Hunger strikes are one of the most extreme ways to demand justice. Usually an act of desperation, a last resort when every other path of protest feels closed, leaving only the refusal of food as a weapon.
Panos Ruci, the father of 22-year-old Denni who was killed in the 2023 Tempi railway disaster crash, begun his hunger strike 15 days ago and is refusing food until authorities allow a full forensic examination of his son’s remains. According to MEGA tv channel, the physician monitoring him noted that Ruci has lost more weight than expected and that his condition is being further strained by remaining actively on his feet and interacting with supporters rather than resting. Public support for Mr Ruci, who has remained in Syntagma Square for the last two weeks, has swelled. Each day, people queue to sign books of solidarity, but his act of resistance carries serious, life-threatening risks.
What Happens Inside the Body?
Doctors describe the journey of a hunger striker in phases:
The first days (24–72 hours): The body burns through its glucose reserves. Hunger pangs gradually fade, and blood sugar drops before stabilizing.
From day three onward: The liver begins breaking down fat into ketones to fuel the brain. Dizziness, headaches, and mood swings set in, and lethargy deepens.
After two weeks: Vitamin deficiencies cause neurological problems. Other symptoms include difficulty walking, low heart rate, vision disturbances, and extreme weakness. Simply standing up becomes a struggle.
Three weeks and beyond: Weight loss reaches almost 20 percent. Organ function declines, swallowing and breathing become difficult, and infections spread easily. Psychological changes, such as confusion and even aggression, may appear.
After 40–45 days: The risk of death is very real, mostly due to infection or cardiovascular collapse. The body begins consuming its own muscles and vital organs, leading to cardiovascular collapse or fatal infection.
In cases of “dry” hunger strikes, where water is also refused, survival is even shorter: acute dehydration can cause seizures, coma, and brain damage within days.
After the hunger-ends:
Even when a hunger strike ends, recovery is dangerous. Reintroducing food too quickly can trigger refeeding syndrome, a potentially fatal shock to the system. For this reason, nutrition must be restored gradually under medical supervision.
A Global History of Hunger Strikes as Protest
The modern history of hunger strikes begins in Russia in the late 19th century. In 1878, political prisoners held in St. Petersburg’s Peter and Paul Fortress stopped eating to protest brutal prison conditions. In Siberia, women prisoners later joined similar strikes, showing remarkable solidarity despite their small numbers. One such episode, remembered as the “Kara tragedy,” ended in death for some of the strikers and led to the closure of the prison.

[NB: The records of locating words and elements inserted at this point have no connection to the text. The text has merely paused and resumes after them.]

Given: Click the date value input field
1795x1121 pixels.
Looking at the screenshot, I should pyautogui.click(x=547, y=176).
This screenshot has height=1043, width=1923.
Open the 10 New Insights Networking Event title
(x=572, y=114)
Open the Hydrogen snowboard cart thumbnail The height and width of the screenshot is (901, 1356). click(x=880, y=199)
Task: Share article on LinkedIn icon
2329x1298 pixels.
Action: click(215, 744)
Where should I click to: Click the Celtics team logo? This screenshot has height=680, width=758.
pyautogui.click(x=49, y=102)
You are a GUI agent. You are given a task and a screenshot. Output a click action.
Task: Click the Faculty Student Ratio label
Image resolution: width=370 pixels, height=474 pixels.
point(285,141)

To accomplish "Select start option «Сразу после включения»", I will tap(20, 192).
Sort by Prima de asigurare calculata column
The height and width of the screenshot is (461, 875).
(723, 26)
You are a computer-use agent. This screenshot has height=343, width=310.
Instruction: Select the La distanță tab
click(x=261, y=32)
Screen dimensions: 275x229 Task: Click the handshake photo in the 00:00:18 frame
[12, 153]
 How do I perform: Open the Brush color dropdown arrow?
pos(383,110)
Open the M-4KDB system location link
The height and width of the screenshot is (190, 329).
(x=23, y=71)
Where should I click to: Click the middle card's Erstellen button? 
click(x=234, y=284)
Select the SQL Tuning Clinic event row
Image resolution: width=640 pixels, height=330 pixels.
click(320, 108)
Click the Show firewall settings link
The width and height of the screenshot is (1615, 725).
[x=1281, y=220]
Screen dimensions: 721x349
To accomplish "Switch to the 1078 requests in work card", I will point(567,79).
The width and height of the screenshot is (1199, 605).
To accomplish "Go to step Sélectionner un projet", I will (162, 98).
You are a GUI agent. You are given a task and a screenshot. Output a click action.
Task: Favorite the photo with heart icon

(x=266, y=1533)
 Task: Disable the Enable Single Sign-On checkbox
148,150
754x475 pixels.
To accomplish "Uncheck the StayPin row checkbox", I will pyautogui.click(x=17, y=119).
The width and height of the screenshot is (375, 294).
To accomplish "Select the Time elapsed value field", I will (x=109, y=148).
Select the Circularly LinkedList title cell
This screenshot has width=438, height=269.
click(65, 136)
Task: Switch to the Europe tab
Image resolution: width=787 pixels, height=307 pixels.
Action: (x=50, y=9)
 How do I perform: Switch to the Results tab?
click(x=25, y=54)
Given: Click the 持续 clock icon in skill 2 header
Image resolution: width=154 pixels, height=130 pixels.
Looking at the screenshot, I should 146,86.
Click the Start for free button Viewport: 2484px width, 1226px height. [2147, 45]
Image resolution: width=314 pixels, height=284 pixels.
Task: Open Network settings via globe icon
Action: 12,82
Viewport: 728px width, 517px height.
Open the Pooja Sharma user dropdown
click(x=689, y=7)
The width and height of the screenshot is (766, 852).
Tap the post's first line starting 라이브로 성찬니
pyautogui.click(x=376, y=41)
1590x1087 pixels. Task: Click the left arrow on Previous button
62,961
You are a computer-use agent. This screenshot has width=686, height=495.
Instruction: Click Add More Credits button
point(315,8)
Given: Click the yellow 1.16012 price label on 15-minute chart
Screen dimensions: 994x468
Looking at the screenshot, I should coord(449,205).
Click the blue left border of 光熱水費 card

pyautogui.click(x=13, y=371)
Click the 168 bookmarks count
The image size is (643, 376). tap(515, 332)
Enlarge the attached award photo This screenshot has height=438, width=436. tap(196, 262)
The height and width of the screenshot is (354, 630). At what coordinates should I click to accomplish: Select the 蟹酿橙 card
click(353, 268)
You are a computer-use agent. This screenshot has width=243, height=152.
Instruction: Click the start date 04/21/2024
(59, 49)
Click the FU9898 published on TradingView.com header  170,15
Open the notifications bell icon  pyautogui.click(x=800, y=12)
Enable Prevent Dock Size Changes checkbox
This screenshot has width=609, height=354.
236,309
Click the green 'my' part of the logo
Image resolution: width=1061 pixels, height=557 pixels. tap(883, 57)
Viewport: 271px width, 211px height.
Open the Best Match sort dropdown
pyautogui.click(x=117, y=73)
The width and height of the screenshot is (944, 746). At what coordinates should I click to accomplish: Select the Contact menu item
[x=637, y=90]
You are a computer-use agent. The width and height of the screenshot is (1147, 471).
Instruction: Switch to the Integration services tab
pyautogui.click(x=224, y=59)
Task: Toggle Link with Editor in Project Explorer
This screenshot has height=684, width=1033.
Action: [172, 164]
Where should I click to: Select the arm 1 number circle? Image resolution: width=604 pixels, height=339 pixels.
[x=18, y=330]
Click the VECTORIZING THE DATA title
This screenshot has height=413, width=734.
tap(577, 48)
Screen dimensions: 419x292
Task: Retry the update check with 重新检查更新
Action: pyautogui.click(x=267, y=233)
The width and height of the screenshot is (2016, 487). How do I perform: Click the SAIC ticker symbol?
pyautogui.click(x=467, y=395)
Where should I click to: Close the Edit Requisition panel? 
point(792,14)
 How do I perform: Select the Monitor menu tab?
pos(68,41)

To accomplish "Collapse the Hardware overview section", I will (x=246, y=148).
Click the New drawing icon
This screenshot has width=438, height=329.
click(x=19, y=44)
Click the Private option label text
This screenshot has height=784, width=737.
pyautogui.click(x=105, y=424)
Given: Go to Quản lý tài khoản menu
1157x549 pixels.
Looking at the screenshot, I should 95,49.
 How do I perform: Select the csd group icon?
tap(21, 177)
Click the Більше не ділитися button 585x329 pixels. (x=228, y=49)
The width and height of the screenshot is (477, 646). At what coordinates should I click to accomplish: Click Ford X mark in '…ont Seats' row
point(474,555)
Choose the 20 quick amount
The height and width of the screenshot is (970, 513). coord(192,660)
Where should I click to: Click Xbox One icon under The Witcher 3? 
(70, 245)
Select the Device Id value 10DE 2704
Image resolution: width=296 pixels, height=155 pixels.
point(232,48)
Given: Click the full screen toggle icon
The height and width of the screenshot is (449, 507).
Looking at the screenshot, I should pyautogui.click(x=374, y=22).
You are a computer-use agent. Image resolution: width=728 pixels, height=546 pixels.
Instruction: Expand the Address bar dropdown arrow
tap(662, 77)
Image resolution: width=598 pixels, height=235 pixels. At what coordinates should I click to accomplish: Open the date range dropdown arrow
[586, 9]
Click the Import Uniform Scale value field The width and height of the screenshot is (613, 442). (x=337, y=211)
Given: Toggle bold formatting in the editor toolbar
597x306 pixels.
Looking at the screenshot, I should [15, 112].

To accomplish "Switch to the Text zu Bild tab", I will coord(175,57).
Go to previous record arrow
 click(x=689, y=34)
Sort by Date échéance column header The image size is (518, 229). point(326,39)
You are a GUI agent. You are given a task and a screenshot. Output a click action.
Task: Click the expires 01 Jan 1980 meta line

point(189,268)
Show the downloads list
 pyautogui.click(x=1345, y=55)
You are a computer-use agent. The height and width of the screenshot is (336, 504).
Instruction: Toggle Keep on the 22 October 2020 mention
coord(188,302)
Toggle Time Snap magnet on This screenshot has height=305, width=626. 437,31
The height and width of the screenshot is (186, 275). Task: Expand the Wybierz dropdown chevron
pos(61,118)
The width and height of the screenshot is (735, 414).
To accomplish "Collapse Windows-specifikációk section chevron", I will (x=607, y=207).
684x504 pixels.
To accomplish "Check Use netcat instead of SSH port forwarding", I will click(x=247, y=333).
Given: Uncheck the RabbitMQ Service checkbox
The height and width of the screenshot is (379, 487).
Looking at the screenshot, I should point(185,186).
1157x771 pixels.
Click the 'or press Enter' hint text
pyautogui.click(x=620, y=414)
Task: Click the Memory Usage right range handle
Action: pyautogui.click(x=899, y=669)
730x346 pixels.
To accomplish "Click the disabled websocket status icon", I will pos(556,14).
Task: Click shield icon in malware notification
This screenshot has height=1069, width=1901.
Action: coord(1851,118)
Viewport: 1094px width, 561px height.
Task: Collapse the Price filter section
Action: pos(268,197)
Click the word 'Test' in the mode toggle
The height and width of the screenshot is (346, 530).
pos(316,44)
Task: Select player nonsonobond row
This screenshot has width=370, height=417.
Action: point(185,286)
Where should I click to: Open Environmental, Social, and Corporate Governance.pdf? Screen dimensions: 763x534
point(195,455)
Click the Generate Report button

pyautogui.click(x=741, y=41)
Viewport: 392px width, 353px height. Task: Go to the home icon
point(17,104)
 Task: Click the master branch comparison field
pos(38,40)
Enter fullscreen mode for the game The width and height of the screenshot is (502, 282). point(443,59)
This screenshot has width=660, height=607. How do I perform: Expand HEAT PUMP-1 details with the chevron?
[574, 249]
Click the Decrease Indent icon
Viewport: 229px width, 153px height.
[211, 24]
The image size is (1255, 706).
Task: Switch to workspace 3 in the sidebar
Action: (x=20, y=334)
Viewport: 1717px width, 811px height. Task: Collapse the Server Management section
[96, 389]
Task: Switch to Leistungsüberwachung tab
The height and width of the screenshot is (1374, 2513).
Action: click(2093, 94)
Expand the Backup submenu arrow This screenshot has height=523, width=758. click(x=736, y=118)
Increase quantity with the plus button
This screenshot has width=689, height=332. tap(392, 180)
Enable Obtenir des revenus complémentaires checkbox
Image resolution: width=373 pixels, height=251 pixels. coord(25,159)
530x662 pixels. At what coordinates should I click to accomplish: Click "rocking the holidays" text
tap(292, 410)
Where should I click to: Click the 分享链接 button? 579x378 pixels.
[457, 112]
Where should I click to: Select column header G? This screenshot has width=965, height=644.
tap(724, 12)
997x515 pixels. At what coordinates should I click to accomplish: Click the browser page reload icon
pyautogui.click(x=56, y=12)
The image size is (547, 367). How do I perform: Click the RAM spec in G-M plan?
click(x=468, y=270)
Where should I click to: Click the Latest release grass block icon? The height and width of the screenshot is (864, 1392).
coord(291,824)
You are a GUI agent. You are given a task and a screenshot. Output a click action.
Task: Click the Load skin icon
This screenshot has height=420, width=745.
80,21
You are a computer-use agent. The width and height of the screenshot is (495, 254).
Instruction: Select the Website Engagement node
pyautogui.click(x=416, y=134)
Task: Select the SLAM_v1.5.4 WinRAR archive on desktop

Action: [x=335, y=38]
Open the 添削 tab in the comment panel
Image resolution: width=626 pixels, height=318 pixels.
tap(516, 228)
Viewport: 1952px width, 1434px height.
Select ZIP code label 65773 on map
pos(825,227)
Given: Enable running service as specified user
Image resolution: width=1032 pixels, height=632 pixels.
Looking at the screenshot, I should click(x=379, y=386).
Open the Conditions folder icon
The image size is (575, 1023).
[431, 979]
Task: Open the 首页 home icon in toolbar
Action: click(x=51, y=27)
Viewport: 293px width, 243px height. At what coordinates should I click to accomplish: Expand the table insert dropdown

The tactic crossed borders quickly. In Britain in 1909, suffragette Marion Wallace Dunlop staged a hunger strike after being jailed for political protest. She refused food for 91 hours, prompting her release out of fear that her death would win sympathy for the movement. Other suffragettes followed, turning the refusal to eat into a signature method of resistance. Authorities responded with force-feeding, a practice that stirred outrage and debate about the limits of state power.
Perhaps the most famous hunger striker of the 20th century was Mahatma Gandhi. Over the course of India’s independence struggle, Gandhi undertook at least 17 fasts, some lasting weeks. His longest stretched to 21 days. These strikes were never simply about personal sacrifice; they were designed to dramatize injustice and channel moral pressure against colonial authority.
But hunger strikes also carry the risk of martyrdom. In Northern Ireland in 1981, ten men, including Irish Republican Army member Bobby Sands, starved themselves to death while demanding recognition as political prisoners. Sands lasted 66 days. His death ignited international headlines and became a symbol of uncompromising resistance, but it also showed how hunger strikes can leave behind both political momentum and personal devastation.
In more recent times, the method has not disappeared. Indian activist Irom Sharmila held what is believed to be the longest hunger strike in history, refusing food for 16 years to protest military abuses. For more than a decade she was kept alive by force-feeding through a nasal tube, her body turned into a site of both defiance and control.
As Panos Ruci continues his hunger strike in Athens, he joins a long line of hunger strikers who have forced societies to look at injustice through the frailty of the human body.